=== Aim of the task ===
Copy each line below as it stands, but skip any picture it contains.

=== Supplied records ===
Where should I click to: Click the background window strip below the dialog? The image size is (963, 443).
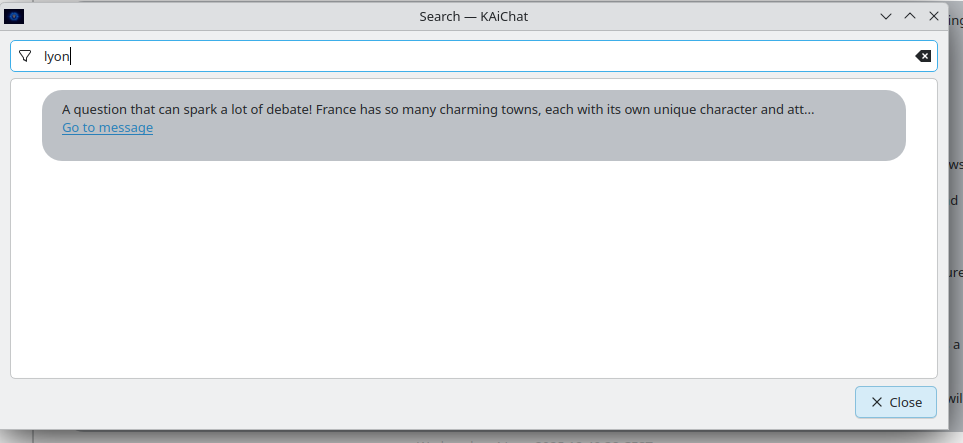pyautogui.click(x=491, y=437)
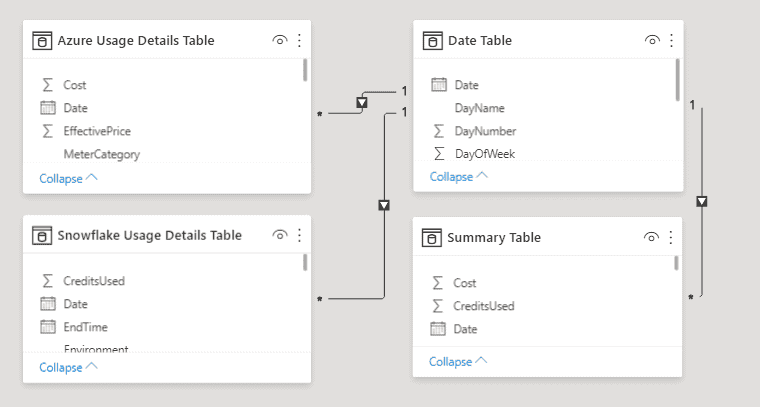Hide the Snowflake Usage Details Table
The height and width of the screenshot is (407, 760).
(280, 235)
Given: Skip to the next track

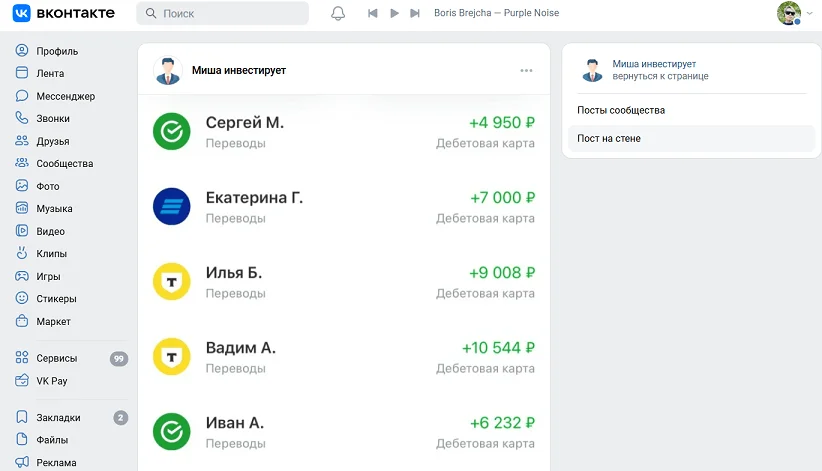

=== Task output ===
Where should I click to: Click the background window strip below the dialog? The image size is (963, 443).
pyautogui.click(x=491, y=437)
Hide the Snowflake Usage Details Table
The height and width of the screenshot is (407, 760).
(280, 235)
Given: Skip to the next track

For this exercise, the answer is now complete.